*TASK TO CARRY OUT:*
Look through the data and write out every line with the word "post" in it.

*DATA PROVIDED:*
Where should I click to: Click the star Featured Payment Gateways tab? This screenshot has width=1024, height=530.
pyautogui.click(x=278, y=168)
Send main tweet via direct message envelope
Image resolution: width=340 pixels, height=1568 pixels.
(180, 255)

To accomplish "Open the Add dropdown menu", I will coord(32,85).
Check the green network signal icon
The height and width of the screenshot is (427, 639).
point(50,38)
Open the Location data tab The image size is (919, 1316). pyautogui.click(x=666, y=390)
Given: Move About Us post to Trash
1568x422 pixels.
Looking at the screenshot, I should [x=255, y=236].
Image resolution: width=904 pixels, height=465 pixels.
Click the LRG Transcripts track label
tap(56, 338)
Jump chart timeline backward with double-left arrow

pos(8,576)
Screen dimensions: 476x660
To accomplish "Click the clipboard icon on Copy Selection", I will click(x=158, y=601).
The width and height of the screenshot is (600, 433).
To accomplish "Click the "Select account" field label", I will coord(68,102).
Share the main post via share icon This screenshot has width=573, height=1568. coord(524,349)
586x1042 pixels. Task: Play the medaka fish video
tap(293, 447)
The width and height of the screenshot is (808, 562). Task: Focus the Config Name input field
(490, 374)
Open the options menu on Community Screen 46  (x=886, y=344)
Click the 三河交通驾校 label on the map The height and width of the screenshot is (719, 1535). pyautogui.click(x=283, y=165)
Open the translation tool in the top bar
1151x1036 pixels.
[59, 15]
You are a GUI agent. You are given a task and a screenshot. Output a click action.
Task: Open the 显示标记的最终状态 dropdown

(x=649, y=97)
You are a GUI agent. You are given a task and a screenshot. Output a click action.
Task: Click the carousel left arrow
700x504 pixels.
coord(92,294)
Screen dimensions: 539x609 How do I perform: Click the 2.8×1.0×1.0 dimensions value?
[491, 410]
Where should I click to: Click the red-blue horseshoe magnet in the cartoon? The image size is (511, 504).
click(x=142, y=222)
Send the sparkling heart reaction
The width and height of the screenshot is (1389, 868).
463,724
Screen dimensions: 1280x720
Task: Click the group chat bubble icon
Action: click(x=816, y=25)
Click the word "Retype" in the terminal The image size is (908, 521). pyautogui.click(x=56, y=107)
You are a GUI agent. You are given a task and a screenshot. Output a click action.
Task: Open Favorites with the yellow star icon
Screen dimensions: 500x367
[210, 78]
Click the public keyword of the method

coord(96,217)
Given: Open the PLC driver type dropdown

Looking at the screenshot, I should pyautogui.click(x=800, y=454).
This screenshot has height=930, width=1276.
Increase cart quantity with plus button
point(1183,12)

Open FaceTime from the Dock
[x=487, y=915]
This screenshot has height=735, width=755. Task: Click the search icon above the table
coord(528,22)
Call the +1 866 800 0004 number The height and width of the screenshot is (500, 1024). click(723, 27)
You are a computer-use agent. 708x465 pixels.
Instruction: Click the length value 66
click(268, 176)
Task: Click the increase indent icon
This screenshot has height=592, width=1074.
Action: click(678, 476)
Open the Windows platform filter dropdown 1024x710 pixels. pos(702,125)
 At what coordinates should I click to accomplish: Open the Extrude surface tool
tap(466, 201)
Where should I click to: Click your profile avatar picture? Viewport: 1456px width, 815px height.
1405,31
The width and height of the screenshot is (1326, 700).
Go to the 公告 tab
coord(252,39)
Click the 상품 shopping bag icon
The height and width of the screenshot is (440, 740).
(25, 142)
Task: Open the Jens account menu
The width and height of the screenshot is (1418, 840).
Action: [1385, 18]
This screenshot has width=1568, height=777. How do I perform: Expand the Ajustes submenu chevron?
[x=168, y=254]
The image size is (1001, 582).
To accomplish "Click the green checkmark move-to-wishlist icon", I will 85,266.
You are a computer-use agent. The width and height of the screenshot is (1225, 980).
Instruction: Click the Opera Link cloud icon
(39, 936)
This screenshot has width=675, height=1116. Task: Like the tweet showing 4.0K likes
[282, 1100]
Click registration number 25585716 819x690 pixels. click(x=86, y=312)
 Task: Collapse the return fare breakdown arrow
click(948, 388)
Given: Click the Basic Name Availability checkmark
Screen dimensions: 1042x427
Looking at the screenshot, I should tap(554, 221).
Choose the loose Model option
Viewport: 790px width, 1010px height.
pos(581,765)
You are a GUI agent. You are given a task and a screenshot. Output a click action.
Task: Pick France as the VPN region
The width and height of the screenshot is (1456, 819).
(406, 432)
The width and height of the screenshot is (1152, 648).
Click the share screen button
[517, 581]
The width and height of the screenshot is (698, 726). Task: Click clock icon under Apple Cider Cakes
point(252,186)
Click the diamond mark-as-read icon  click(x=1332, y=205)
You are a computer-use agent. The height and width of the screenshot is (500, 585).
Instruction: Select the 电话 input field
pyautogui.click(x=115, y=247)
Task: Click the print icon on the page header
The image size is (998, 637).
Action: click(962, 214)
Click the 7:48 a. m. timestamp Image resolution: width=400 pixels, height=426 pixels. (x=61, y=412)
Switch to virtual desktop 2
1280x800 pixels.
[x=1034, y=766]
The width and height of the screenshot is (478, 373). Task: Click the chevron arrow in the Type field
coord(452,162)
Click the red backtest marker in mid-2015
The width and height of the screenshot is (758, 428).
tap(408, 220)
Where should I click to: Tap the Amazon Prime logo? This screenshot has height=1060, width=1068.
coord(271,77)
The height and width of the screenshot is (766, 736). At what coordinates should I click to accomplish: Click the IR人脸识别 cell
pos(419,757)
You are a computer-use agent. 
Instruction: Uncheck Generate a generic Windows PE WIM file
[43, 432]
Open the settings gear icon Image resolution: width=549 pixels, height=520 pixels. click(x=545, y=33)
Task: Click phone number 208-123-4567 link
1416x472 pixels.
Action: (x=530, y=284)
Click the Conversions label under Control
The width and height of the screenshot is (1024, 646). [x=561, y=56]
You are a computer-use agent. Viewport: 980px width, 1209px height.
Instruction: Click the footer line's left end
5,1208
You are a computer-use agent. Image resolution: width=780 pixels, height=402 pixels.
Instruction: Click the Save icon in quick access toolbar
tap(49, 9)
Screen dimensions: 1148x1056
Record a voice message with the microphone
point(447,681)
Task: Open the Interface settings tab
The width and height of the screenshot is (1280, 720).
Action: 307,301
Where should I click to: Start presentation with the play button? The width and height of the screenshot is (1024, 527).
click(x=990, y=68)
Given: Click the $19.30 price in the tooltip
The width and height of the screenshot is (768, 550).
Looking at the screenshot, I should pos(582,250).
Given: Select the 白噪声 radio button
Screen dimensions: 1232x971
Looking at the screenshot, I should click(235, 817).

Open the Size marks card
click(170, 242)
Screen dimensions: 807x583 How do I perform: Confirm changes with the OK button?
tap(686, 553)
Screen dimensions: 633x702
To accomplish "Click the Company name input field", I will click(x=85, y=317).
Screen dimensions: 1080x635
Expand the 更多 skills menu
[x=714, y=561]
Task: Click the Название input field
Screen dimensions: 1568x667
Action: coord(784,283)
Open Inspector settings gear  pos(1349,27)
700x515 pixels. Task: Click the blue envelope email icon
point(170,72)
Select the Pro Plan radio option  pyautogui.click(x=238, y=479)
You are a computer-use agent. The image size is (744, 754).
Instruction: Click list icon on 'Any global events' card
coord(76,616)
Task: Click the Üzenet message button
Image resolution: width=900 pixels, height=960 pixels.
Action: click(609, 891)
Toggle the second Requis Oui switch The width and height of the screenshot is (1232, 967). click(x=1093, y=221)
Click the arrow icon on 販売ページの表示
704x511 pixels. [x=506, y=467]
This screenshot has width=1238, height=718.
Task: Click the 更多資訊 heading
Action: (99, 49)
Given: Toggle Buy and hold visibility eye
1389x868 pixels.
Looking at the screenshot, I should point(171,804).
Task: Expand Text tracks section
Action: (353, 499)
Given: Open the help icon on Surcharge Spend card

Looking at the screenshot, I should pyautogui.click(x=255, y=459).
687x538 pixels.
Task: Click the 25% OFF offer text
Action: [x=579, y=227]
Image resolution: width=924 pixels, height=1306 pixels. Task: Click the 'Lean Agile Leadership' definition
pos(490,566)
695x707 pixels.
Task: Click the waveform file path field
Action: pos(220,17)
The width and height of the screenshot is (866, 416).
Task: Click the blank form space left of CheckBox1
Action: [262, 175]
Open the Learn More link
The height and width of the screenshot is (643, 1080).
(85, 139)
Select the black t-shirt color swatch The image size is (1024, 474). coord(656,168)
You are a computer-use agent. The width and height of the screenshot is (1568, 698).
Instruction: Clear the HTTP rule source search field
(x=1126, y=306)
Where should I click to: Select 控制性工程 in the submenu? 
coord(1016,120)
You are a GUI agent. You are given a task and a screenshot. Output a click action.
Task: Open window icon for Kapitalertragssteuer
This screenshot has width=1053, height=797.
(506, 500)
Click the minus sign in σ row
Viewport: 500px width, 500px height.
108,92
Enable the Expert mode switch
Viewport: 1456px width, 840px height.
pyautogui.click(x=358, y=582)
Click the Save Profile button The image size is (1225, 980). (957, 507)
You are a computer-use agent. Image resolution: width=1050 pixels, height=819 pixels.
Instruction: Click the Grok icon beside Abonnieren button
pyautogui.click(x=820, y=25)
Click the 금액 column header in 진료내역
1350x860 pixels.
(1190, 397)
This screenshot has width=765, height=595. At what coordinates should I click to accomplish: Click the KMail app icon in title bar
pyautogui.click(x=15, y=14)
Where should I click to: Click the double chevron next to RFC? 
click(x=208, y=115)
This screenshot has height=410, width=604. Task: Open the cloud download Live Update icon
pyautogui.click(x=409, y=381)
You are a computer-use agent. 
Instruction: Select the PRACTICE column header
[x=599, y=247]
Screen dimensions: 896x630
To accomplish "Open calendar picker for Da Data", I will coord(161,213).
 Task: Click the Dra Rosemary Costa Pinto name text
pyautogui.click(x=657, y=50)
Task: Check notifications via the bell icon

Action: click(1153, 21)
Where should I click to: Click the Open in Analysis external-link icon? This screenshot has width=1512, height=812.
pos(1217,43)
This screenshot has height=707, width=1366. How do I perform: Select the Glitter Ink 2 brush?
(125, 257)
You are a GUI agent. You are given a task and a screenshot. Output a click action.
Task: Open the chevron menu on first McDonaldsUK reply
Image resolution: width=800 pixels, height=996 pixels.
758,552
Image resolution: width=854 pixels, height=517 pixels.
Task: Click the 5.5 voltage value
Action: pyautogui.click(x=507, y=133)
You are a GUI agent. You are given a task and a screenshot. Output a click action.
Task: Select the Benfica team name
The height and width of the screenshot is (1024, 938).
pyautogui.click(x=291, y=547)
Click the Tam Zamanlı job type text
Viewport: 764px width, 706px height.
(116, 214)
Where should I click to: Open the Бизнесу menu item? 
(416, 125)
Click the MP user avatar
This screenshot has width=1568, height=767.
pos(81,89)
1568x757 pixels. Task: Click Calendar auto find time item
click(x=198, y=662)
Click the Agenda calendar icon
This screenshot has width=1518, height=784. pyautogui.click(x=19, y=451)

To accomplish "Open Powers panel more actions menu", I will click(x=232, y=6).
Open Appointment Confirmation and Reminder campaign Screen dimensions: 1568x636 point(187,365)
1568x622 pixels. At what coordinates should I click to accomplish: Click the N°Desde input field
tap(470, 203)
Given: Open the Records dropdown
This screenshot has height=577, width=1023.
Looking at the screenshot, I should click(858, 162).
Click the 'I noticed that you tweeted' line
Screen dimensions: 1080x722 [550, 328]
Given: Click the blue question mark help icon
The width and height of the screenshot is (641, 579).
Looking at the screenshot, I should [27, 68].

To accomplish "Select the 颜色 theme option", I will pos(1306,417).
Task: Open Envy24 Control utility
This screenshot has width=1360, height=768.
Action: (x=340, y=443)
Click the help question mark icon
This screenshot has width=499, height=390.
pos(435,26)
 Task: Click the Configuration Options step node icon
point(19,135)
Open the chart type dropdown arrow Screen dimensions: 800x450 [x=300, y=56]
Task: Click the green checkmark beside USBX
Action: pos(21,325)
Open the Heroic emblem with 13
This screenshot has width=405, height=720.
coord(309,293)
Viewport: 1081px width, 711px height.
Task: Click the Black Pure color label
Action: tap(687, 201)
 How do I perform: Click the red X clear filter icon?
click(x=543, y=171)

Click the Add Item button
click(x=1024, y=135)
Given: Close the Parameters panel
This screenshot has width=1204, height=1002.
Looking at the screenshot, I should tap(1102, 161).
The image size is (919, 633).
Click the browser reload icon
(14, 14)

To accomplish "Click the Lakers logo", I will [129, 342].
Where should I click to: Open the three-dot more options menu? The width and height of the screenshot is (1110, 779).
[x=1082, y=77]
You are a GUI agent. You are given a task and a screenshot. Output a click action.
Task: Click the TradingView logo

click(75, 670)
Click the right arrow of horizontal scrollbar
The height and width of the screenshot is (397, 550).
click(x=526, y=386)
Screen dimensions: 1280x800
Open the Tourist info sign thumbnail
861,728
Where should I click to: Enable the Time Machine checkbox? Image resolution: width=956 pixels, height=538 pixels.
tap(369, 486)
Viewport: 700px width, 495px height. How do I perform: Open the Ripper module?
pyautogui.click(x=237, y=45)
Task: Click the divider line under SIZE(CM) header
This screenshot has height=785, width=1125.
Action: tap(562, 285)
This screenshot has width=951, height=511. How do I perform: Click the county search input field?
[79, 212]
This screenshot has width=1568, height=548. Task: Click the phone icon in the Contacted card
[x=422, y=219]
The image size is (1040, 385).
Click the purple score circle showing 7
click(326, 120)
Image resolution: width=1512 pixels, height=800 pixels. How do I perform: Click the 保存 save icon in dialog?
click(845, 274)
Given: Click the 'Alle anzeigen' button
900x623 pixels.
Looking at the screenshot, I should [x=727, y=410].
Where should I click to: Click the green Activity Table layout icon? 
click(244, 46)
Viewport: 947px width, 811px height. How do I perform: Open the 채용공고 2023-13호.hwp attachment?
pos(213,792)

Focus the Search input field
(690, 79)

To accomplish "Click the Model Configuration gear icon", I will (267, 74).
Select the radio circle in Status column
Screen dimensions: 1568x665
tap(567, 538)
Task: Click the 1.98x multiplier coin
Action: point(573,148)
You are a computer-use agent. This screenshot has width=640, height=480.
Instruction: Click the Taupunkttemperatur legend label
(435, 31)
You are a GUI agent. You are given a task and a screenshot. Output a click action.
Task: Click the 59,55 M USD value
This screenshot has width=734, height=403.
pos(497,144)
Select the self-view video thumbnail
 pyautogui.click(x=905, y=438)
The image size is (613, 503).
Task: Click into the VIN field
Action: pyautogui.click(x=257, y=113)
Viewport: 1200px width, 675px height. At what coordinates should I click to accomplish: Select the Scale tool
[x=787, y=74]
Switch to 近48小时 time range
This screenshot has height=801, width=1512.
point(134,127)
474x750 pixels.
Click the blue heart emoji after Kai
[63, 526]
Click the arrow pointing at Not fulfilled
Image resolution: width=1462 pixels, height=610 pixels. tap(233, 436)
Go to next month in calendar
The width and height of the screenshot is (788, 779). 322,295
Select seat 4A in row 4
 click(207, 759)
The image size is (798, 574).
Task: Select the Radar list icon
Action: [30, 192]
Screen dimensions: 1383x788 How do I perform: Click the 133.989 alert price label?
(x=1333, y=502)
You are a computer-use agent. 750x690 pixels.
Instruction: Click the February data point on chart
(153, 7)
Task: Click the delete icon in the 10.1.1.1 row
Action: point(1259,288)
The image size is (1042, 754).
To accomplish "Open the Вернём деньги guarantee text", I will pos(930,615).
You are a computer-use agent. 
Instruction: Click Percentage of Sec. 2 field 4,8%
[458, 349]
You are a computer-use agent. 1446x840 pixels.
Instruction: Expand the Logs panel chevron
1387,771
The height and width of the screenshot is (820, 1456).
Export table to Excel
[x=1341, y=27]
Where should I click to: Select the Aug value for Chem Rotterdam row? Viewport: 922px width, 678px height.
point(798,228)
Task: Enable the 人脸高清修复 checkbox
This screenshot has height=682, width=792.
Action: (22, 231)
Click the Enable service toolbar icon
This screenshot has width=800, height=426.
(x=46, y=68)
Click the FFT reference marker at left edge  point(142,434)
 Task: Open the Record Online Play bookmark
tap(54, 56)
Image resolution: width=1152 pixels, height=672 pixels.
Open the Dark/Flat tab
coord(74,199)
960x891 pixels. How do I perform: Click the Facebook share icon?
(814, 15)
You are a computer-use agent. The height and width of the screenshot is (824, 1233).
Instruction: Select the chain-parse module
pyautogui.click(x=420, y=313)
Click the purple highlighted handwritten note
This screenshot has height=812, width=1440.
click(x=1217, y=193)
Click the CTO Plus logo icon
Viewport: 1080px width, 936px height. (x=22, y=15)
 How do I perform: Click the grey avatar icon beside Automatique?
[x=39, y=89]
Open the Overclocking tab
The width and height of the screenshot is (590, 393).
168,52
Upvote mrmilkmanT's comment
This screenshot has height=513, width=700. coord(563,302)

*WRITTEN RESPONSE:*
Given: Move About Us post to Trash
Share the main post via share icon This screenshot has width=573, height=1568. coord(524,349)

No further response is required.